[What to do] Repeat the data in full. No line may differ from the original.
────────────────────
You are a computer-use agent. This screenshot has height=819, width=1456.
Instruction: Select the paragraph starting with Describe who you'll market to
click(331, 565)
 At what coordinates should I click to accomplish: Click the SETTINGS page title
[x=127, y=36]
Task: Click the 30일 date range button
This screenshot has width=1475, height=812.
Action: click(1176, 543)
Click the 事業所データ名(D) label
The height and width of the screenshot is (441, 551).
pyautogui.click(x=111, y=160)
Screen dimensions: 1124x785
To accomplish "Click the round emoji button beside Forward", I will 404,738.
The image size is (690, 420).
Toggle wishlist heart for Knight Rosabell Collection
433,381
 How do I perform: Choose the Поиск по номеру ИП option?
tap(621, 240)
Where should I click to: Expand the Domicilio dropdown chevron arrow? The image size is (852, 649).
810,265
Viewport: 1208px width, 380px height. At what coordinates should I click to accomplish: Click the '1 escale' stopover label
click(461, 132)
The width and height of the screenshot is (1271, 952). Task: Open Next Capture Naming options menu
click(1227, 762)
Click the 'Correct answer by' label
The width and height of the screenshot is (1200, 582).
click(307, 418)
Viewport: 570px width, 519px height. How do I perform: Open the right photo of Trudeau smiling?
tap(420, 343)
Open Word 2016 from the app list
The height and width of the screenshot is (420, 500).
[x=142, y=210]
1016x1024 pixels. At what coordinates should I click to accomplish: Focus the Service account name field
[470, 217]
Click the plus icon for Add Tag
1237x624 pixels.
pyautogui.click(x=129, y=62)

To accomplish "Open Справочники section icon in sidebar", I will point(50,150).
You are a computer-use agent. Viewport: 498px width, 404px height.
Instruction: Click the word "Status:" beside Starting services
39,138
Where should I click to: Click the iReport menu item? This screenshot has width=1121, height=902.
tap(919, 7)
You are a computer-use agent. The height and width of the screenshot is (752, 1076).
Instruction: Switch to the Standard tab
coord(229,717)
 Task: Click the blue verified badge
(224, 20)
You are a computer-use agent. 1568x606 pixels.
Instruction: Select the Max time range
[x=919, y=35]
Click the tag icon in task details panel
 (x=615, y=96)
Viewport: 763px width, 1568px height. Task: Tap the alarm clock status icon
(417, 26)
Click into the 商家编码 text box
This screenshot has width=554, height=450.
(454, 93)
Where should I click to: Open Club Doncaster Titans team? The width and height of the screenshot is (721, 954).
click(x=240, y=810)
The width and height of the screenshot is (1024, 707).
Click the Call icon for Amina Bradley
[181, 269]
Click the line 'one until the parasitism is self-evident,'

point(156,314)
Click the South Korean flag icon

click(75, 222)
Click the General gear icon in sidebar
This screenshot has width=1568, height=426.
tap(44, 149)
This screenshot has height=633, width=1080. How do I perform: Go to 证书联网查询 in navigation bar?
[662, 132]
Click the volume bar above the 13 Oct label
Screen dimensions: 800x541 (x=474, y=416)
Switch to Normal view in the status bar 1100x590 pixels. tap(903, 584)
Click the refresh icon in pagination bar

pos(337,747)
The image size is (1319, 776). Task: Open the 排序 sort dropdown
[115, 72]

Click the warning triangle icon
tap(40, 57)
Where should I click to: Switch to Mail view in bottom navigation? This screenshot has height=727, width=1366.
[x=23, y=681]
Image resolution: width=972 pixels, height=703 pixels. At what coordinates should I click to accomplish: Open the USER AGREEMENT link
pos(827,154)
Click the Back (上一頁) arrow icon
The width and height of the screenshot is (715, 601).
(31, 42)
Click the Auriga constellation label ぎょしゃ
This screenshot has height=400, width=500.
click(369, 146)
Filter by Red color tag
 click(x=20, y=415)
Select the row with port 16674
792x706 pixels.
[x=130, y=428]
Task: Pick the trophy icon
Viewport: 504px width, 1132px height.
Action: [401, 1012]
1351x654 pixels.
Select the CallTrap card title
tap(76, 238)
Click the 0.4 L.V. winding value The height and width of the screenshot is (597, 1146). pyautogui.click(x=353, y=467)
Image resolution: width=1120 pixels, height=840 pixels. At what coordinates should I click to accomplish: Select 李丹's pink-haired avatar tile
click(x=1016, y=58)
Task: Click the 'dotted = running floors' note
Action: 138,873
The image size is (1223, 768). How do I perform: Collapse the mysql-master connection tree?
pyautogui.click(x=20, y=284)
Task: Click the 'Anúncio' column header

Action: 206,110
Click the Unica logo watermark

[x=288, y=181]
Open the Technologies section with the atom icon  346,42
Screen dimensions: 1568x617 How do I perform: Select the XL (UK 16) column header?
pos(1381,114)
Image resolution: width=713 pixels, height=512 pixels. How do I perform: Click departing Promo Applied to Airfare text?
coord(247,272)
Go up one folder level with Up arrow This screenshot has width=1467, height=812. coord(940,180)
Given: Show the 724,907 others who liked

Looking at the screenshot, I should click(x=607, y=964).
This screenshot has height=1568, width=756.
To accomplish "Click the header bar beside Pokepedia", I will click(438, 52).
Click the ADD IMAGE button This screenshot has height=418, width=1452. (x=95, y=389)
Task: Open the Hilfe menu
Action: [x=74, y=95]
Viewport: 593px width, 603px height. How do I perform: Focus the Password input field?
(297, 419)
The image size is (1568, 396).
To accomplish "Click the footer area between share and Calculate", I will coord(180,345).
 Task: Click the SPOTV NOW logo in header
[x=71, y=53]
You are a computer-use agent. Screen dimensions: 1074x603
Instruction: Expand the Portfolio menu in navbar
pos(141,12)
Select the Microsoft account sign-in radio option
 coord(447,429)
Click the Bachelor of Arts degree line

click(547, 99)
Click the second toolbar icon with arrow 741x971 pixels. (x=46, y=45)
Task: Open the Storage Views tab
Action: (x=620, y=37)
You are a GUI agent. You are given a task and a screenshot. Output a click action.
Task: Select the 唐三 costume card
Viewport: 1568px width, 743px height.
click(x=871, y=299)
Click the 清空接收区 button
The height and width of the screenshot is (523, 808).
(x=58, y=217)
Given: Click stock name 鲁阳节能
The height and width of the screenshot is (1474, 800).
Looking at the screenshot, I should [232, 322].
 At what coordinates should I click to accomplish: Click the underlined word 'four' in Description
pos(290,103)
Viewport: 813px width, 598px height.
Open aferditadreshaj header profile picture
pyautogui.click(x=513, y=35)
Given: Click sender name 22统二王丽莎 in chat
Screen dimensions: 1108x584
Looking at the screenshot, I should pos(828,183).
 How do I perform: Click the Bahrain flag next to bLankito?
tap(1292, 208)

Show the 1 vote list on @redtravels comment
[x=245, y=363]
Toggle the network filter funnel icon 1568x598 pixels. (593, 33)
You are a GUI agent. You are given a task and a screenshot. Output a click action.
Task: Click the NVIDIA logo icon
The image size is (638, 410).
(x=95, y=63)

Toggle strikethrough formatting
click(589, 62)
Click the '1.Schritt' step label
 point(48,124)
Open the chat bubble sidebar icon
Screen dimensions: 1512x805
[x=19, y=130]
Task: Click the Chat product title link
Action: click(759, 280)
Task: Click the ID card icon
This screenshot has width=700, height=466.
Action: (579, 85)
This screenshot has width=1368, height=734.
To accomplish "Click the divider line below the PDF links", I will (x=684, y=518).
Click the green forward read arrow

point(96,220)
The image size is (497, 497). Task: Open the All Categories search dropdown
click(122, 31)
────────────────────
[Answer to this exercise]
You are a computer-use agent. This screenshot has height=819, width=1456.
Instruction: Select the paragraph starting with Describe who you'll market to
click(331, 565)
 At what coordinates should I click to accomplish: Click the SETTINGS page title
[x=127, y=36]
Task: Click the 30일 date range button
This screenshot has width=1475, height=812.
Action: click(1176, 543)
Click the 事業所データ名(D) label
The height and width of the screenshot is (441, 551).
pyautogui.click(x=111, y=160)
Screen dimensions: 1124x785
To accomplish "Click the round emoji button beside Forward", I will 404,738.
The image size is (690, 420).
Toggle wishlist heart for Knight Rosabell Collection
433,381
 How do I perform: Choose the Поиск по номеру ИП option?
tap(621, 240)
Where should I click to: Expand the Domicilio dropdown chevron arrow? The image size is (852, 649).
810,265
Viewport: 1208px width, 380px height. At what coordinates should I click to accomplish: Click the '1 escale' stopover label
click(461, 132)
The width and height of the screenshot is (1271, 952). Task: Open Next Capture Naming options menu
click(1227, 762)
Click the 'Correct answer by' label
The width and height of the screenshot is (1200, 582).
click(307, 418)
Viewport: 570px width, 519px height. How do I perform: Open the right photo of Trudeau smiling?
tap(420, 343)
Open Word 2016 from the app list
The height and width of the screenshot is (420, 500).
[x=142, y=210]
1016x1024 pixels. At what coordinates should I click to accomplish: Focus the Service account name field
[470, 217]
Click the plus icon for Add Tag
1237x624 pixels.
pyautogui.click(x=129, y=62)

To accomplish "Open Справочники section icon in sidebar", I will point(50,150).
You are a computer-use agent. Viewport: 498px width, 404px height.
Instruction: Click the word "Status:" beside Starting services
39,138
Where should I click to: Click the iReport menu item? This screenshot has width=1121, height=902.
tap(919, 7)
You are a computer-use agent. The height and width of the screenshot is (752, 1076).
Instruction: Switch to the Standard tab
coord(229,717)
 Task: Click the blue verified badge
(224, 20)
You are a computer-use agent. 1568x606 pixels.
Instruction: Select the Max time range
[x=919, y=35]
Click the tag icon in task details panel
 (x=615, y=96)
Viewport: 763px width, 1568px height. Task: Tap the alarm clock status icon
(417, 26)
Click into the 商家编码 text box
This screenshot has width=554, height=450.
(454, 93)
Where should I click to: Open Club Doncaster Titans team? The width and height of the screenshot is (721, 954).
click(x=240, y=810)
The width and height of the screenshot is (1024, 707).
Click the Call icon for Amina Bradley
[181, 269]
Click the line 'one until the parasitism is self-evident,'

point(156,314)
Click the South Korean flag icon

click(75, 222)
Click the General gear icon in sidebar
This screenshot has width=1568, height=426.
tap(44, 149)
This screenshot has height=633, width=1080. How do I perform: Go to 证书联网查询 in navigation bar?
[662, 132]
Click the volume bar above the 13 Oct label
Screen dimensions: 800x541 (x=474, y=416)
Switch to Normal view in the status bar 1100x590 pixels. tap(903, 584)
Click the refresh icon in pagination bar

pos(337,747)
The image size is (1319, 776). Task: Open the 排序 sort dropdown
[115, 72]

Click the warning triangle icon
tap(40, 57)
Where should I click to: Switch to Mail view in bottom navigation? This screenshot has height=727, width=1366.
[x=23, y=681]
Image resolution: width=972 pixels, height=703 pixels. At what coordinates should I click to accomplish: Open the USER AGREEMENT link
pos(827,154)
Click the Back (上一頁) arrow icon
The width and height of the screenshot is (715, 601).
(31, 42)
Click the Auriga constellation label ぎょしゃ
This screenshot has height=400, width=500.
click(369, 146)
Filter by Red color tag
 click(x=20, y=415)
Select the row with port 16674
792x706 pixels.
[x=130, y=428]
Task: Pick the trophy icon
Viewport: 504px width, 1132px height.
Action: [401, 1012]
1351x654 pixels.
Select the CallTrap card title
tap(76, 238)
Click the 0.4 L.V. winding value The height and width of the screenshot is (597, 1146). pyautogui.click(x=353, y=467)
Image resolution: width=1120 pixels, height=840 pixels. At what coordinates should I click to accomplish: Select 李丹's pink-haired avatar tile
click(x=1016, y=58)
Task: Click the 'dotted = running floors' note
Action: 138,873
The image size is (1223, 768). How do I perform: Collapse the mysql-master connection tree?
pyautogui.click(x=20, y=284)
Task: Click the 'Anúncio' column header

Action: 206,110
Click the Unica logo watermark

[x=288, y=181]
Open the Technologies section with the atom icon  346,42
Screen dimensions: 1568x617 How do I perform: Select the XL (UK 16) column header?
pos(1381,114)
Image resolution: width=713 pixels, height=512 pixels. How do I perform: Click departing Promo Applied to Airfare text?
coord(247,272)
Go up one folder level with Up arrow This screenshot has width=1467, height=812. coord(940,180)
Given: Show the 724,907 others who liked

Looking at the screenshot, I should click(x=607, y=964).
This screenshot has height=1568, width=756.
To accomplish "Click the header bar beside Pokepedia", I will click(438, 52).
Click the ADD IMAGE button This screenshot has height=418, width=1452. (x=95, y=389)
Task: Open the Hilfe menu
Action: [x=74, y=95]
Viewport: 593px width, 603px height. How do I perform: Focus the Password input field?
(297, 419)
The image size is (1568, 396).
To accomplish "Click the footer area between share and Calculate", I will coord(180,345).
 Task: Click the SPOTV NOW logo in header
[x=71, y=53]
You are a computer-use agent. Screen dimensions: 1074x603
Instruction: Expand the Portfolio menu in navbar
pos(141,12)
Select the Microsoft account sign-in radio option
 coord(447,429)
Click the Bachelor of Arts degree line

click(547, 99)
Click the second toolbar icon with arrow 741x971 pixels. (x=46, y=45)
Task: Open the Storage Views tab
Action: (x=620, y=37)
You are a GUI agent. You are given a task and a screenshot. Output a click action.
Task: Select the 唐三 costume card
Viewport: 1568px width, 743px height.
click(x=871, y=299)
Click the 清空接收区 button
The height and width of the screenshot is (523, 808).
(x=58, y=217)
Given: Click stock name 鲁阳节能
The height and width of the screenshot is (1474, 800).
Looking at the screenshot, I should [232, 322].
 At what coordinates should I click to accomplish: Click the underlined word 'four' in Description
pos(290,103)
Viewport: 813px width, 598px height.
Open aferditadreshaj header profile picture
pyautogui.click(x=513, y=35)
Given: Click sender name 22统二王丽莎 in chat
Screen dimensions: 1108x584
Looking at the screenshot, I should pos(828,183).
 How do I perform: Click the Bahrain flag next to bLankito?
tap(1292, 208)

Show the 1 vote list on @redtravels comment
[x=245, y=363]
Toggle the network filter funnel icon 1568x598 pixels. (593, 33)
You are a GUI agent. You are given a task and a screenshot. Output a click action.
Task: Click the NVIDIA logo icon
The image size is (638, 410).
(x=95, y=63)

Toggle strikethrough formatting
click(589, 62)
Click the '1.Schritt' step label
 point(48,124)
Open the chat bubble sidebar icon
Screen dimensions: 1512x805
[x=19, y=130]
Task: Click the Chat product title link
Action: click(759, 280)
Task: Click the ID card icon
This screenshot has width=700, height=466.
Action: (579, 85)
This screenshot has width=1368, height=734.
To accomplish "Click the divider line below the PDF links", I will (x=684, y=518).
Click the green forward read arrow

point(96,220)
The image size is (497, 497). Task: Open the All Categories search dropdown
click(122, 31)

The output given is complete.